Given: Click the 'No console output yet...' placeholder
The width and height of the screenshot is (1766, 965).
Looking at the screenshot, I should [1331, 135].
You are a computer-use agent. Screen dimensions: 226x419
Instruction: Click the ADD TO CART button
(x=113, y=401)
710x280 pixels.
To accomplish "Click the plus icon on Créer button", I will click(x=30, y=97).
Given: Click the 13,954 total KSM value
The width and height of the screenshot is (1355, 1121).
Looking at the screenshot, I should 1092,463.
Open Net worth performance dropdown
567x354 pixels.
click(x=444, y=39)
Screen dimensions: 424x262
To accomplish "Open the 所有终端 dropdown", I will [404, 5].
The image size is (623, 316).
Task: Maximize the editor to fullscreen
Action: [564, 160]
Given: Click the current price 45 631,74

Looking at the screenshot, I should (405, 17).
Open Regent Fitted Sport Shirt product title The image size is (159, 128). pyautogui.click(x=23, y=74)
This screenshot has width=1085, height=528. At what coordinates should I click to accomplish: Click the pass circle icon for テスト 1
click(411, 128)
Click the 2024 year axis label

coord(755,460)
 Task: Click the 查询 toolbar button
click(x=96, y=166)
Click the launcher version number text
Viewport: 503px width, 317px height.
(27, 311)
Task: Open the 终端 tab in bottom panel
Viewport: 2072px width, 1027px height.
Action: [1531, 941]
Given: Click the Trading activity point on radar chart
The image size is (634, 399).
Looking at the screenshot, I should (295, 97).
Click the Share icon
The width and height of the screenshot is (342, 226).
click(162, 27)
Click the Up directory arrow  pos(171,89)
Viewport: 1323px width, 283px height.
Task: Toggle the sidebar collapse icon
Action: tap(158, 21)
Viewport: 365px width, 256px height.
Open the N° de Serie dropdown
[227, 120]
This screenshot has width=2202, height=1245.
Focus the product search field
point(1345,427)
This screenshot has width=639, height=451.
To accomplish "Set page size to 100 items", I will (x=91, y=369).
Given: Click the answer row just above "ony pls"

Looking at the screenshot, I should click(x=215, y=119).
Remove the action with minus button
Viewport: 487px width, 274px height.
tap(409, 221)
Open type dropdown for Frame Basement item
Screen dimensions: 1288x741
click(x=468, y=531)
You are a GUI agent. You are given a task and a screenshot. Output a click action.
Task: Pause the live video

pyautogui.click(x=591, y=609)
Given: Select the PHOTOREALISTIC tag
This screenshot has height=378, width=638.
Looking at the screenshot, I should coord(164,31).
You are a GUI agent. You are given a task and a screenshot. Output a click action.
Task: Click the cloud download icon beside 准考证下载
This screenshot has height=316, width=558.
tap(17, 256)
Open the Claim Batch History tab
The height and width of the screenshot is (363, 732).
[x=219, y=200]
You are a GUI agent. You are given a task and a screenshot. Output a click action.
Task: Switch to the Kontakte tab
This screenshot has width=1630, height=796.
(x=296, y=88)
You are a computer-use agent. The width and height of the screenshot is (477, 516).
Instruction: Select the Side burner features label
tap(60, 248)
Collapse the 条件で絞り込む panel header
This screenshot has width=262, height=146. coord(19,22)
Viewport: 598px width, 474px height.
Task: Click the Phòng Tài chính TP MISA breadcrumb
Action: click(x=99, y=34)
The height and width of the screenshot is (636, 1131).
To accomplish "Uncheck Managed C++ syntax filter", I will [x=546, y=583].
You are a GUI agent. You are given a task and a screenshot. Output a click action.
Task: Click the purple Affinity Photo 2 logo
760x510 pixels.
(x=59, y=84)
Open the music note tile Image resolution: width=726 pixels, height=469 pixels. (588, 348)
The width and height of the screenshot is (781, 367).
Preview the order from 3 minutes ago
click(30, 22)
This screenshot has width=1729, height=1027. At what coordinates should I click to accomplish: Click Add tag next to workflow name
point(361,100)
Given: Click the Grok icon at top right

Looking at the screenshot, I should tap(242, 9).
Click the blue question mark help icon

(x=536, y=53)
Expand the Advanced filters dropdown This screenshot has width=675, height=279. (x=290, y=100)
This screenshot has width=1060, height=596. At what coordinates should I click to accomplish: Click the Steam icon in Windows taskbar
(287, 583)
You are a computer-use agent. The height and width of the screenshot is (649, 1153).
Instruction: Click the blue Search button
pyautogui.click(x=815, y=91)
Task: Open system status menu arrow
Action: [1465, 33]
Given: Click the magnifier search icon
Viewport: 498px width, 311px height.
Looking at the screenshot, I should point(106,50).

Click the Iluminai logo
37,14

========================

Work to do → Rename "Instruction" to "Command" in every entry above, leaving all other text the same.

The result →
Given: Click the 'No console output yet...' placeholder
The width and height of the screenshot is (1766, 965).
Looking at the screenshot, I should [1331, 135].
You are a computer-use agent. Screen dimensions: 226x419
Command: Click the ADD TO CART button
(x=113, y=401)
710x280 pixels.
To accomplish "Click the plus icon on Créer button", I will click(x=30, y=97).
Given: Click the 13,954 total KSM value
The width and height of the screenshot is (1355, 1121).
Looking at the screenshot, I should 1092,463.
Open Net worth performance dropdown
567x354 pixels.
click(x=444, y=39)
Screen dimensions: 424x262
To accomplish "Open the 所有终端 dropdown", I will [404, 5].
The image size is (623, 316).
Task: Maximize the editor to fullscreen
Action: [564, 160]
Given: Click the current price 45 631,74

Looking at the screenshot, I should (405, 17).
Open Regent Fitted Sport Shirt product title The image size is (159, 128). pyautogui.click(x=23, y=74)
This screenshot has width=1085, height=528. At what coordinates should I click to accomplish: Click the pass circle icon for テスト 1
click(411, 128)
Click the 2024 year axis label

coord(755,460)
 Task: Click the 查询 toolbar button
click(x=96, y=166)
Click the launcher version number text
Viewport: 503px width, 317px height.
(27, 311)
Task: Open the 终端 tab in bottom panel
Viewport: 2072px width, 1027px height.
Action: [1531, 941]
Given: Click the Trading activity point on radar chart
The image size is (634, 399).
Looking at the screenshot, I should (295, 97).
Click the Share icon
The width and height of the screenshot is (342, 226).
click(162, 27)
Click the Up directory arrow  pos(171,89)
Viewport: 1323px width, 283px height.
Task: Toggle the sidebar collapse icon
Action: tap(158, 21)
Viewport: 365px width, 256px height.
Open the N° de Serie dropdown
[227, 120]
This screenshot has width=2202, height=1245.
Focus the product search field
point(1345,427)
This screenshot has width=639, height=451.
To accomplish "Set page size to 100 items", I will (x=91, y=369).
Given: Click the answer row just above "ony pls"

Looking at the screenshot, I should click(x=215, y=119).
Remove the action with minus button
Viewport: 487px width, 274px height.
tap(409, 221)
Open type dropdown for Frame Basement item
Screen dimensions: 1288x741
click(x=468, y=531)
You are a GUI agent. You are given a task and a screenshot. Output a click action.
Task: Pause the live video

pyautogui.click(x=591, y=609)
Given: Select the PHOTOREALISTIC tag
This screenshot has height=378, width=638.
Looking at the screenshot, I should coord(164,31).
You are a GUI agent. You are given a task and a screenshot. Output a click action.
Task: Click the cloud download icon beside 准考证下载
This screenshot has height=316, width=558.
tap(17, 256)
Open the Claim Batch History tab
The height and width of the screenshot is (363, 732).
[x=219, y=200]
You are a GUI agent. You are given a task and a screenshot. Output a click action.
Task: Switch to the Kontakte tab
This screenshot has width=1630, height=796.
(x=296, y=88)
You are a computer-use agent. The width and height of the screenshot is (477, 516).
Command: Select the Side burner features label
tap(60, 248)
Collapse the 条件で絞り込む panel header
This screenshot has width=262, height=146. coord(19,22)
Viewport: 598px width, 474px height.
Task: Click the Phòng Tài chính TP MISA breadcrumb
Action: click(x=99, y=34)
The height and width of the screenshot is (636, 1131).
To accomplish "Uncheck Managed C++ syntax filter", I will [x=546, y=583].
You are a GUI agent. You are given a task and a screenshot. Output a click action.
Task: Click the purple Affinity Photo 2 logo
760x510 pixels.
(x=59, y=84)
Open the music note tile Image resolution: width=726 pixels, height=469 pixels. (588, 348)
The width and height of the screenshot is (781, 367).
Preview the order from 3 minutes ago
click(30, 22)
This screenshot has width=1729, height=1027. At what coordinates should I click to accomplish: Click Add tag next to workflow name
point(361,100)
Given: Click the Grok icon at top right

Looking at the screenshot, I should tap(242, 9).
Click the blue question mark help icon

(x=536, y=53)
Expand the Advanced filters dropdown This screenshot has width=675, height=279. (x=290, y=100)
This screenshot has width=1060, height=596. At what coordinates should I click to accomplish: Click the Steam icon in Windows taskbar
(287, 583)
You are a computer-use agent. The height and width of the screenshot is (649, 1153).
Command: Click the blue Search button
pyautogui.click(x=815, y=91)
Task: Open system status menu arrow
Action: [1465, 33]
Given: Click the magnifier search icon
Viewport: 498px width, 311px height.
Looking at the screenshot, I should point(106,50).

Click the Iluminai logo
37,14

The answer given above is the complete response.